Accurate prediction of enzyme function, particularly for newly discovered uncharacterized sequences, is immensely important for modern biological research. Recently, machine learning (ML) based methods have shown promise. However, such tools often suffer from complexity in feature extraction, interpretability, and generalization ability. In this study, we construct a dataset for enzyme functions and present an interpretable ML method, SOLVE (Soft-Voting Optimized Learning for Versatile Enzymes), that addresses these issues by using only combinations of tokenized subsequences from the protein's primary sequence for classification. SOLVE utilizes an ensemble learning framework integrating random forest (RF), light gradient boosting machine (LightGBM) and decision tree (DT) models with an optimized weighted strategy, which enhances prediction accuracy, distinguishes enzymes from non-enzymes, and predicts enzyme commission (EC) numbers for mono- and multi-functional enzymes. The focal loss penalty in SOLVE effectively mitigates class imbalance, refining functional annotation accuracy. Additionally, SOLVE provides interpretability through Shapley analyses, identifying functional motifs at catalytic and allosteric sites of enzymes. By leveraging only primary sequence data, SOLVE streamlines high-throughput enzyme function prediction for functionally uncharacterized sequences and outperforms existing tools across all evaluation metrics on independent datasets. With its high prediction accuracy and ability to identify functional regions, SOLVE can become a promising tool in different fields of biology and therapeutic drug design.

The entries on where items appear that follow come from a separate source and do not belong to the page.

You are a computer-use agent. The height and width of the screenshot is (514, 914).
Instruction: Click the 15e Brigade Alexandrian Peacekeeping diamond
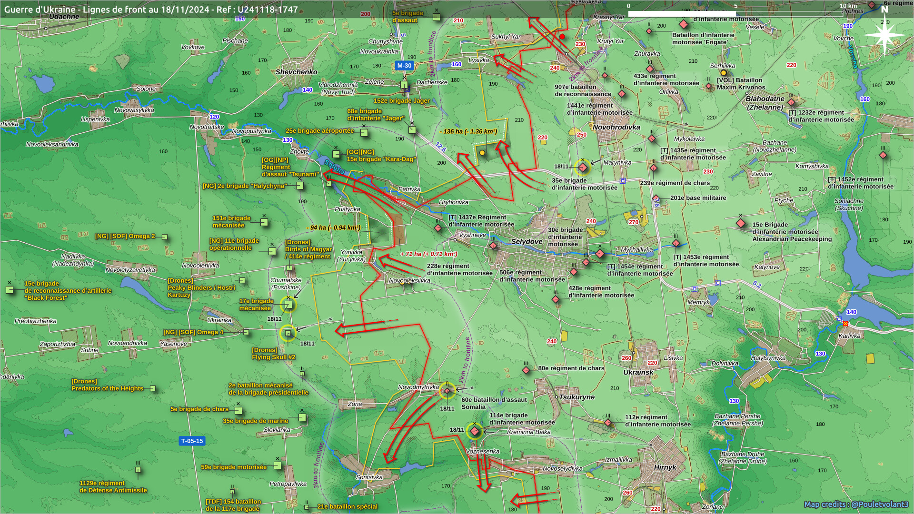tap(741, 223)
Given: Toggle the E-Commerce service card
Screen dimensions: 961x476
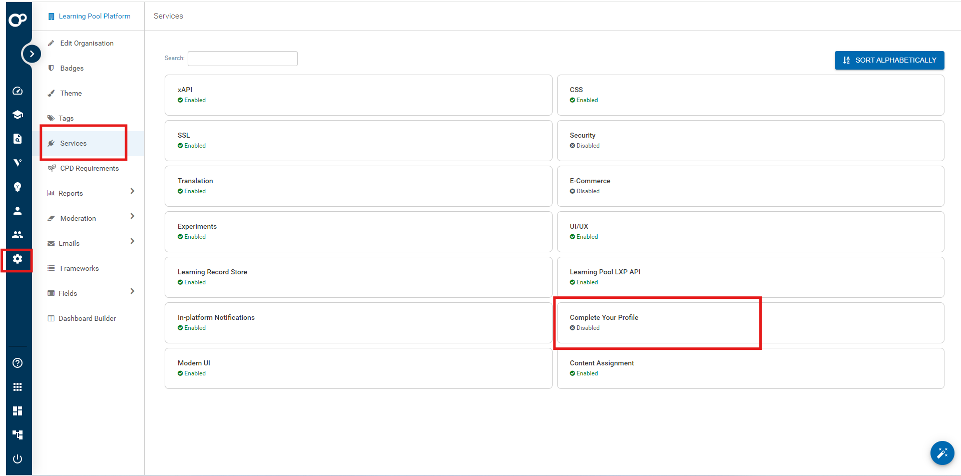Looking at the screenshot, I should click(x=750, y=186).
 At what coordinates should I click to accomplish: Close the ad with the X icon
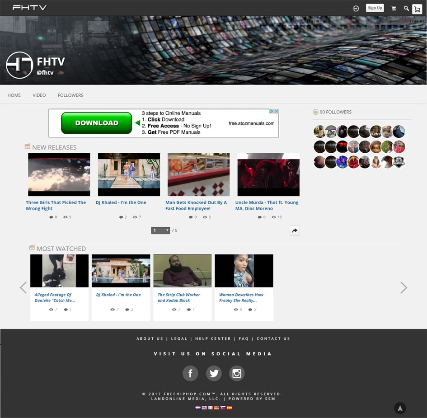tap(276, 111)
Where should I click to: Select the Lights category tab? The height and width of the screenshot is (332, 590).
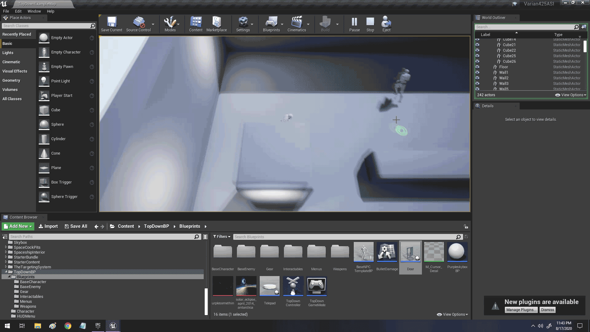coord(8,53)
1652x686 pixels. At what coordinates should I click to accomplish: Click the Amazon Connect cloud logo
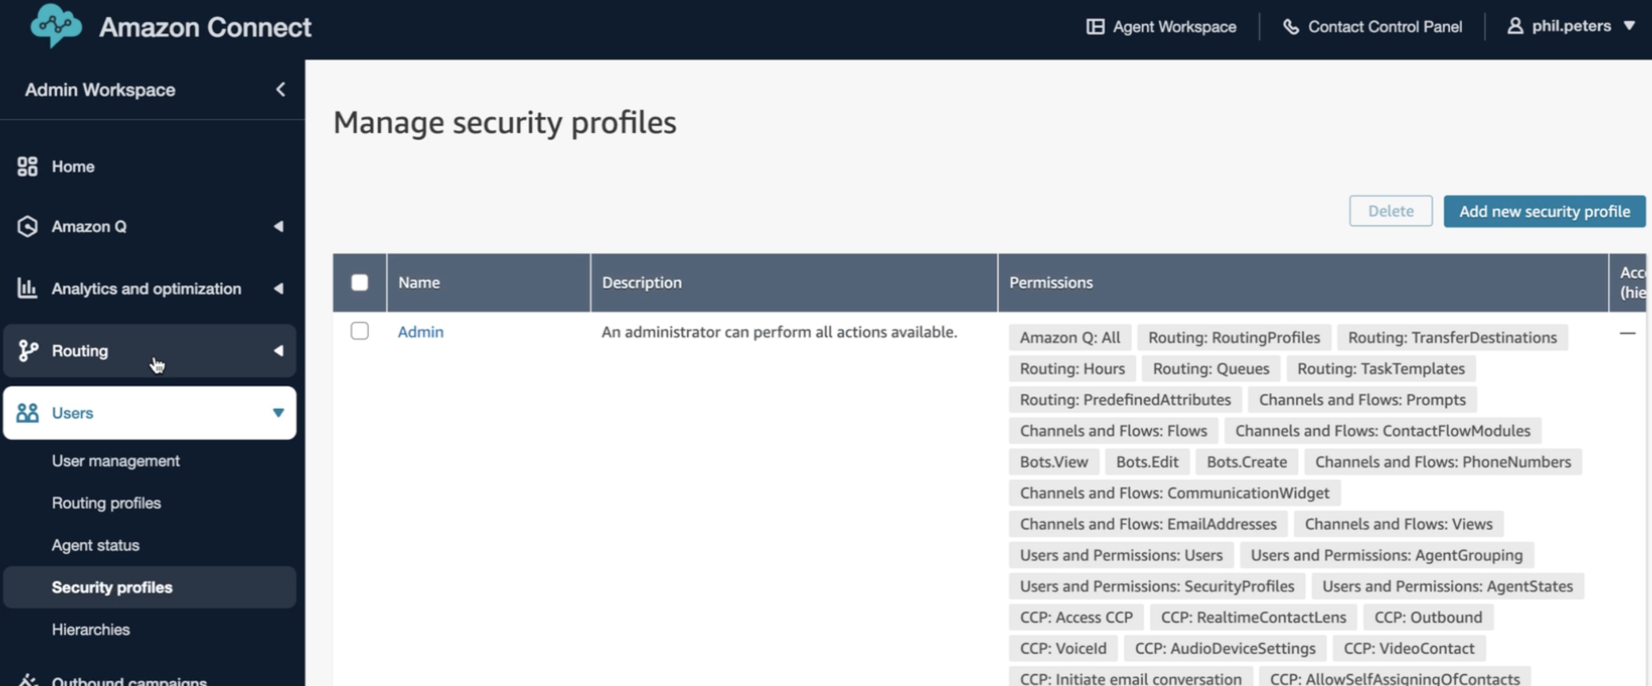pos(56,26)
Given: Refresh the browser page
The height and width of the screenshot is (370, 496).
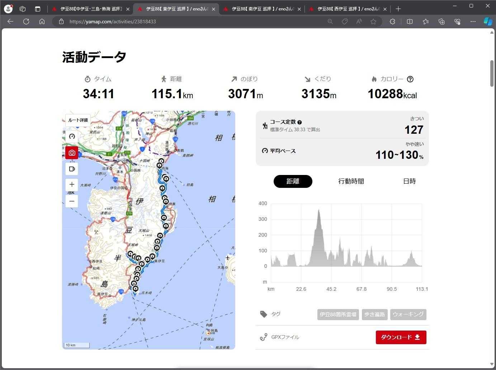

准确预测酶的功能,特别是对于新发现的未表征序列,对现代生物学研究极为重要。最近,基于机器学习(ML)的方法已显示出前景。然而,此类工具通常在特征提取、可解释性和泛化能力方面存在复杂性。在本研究中,我们构建了一个酶功能数据集,并提出了一种可解释的ML方法SOLVE(多功能酶的软投票优化学习),该方法通过仅使用来自蛋白质一级序列的分词子序列组合进行分类来解决这些问题。SOLVE利用集成学习框架,将随机森林(RF)、轻梯度提升机(LightGBM)和决策树(DT)模型与优化的加权策略相结合,提高了预测准确性,区分了酶与非酶,并预测了单功能和多功能酶的酶委员会(EC)编号。SOLVE中的焦点损失惩罚有效地减轻了类别不平衡,提高了功能注释的准确性。此外,SOLVE通过Shapley分析提供可解释性,识别酶的催化和变构位点的功能基序。通过仅利用一级序列数据,SOLVE简化了对功能未表征序列的高通量酶功能预测,并在独立数据集的所有评估指标上优于现有工具。凭借其高预测准确性和识别功能区域的能力,SOLVE可以成为生物学和治疗药物设计不同领域中有前景的工具。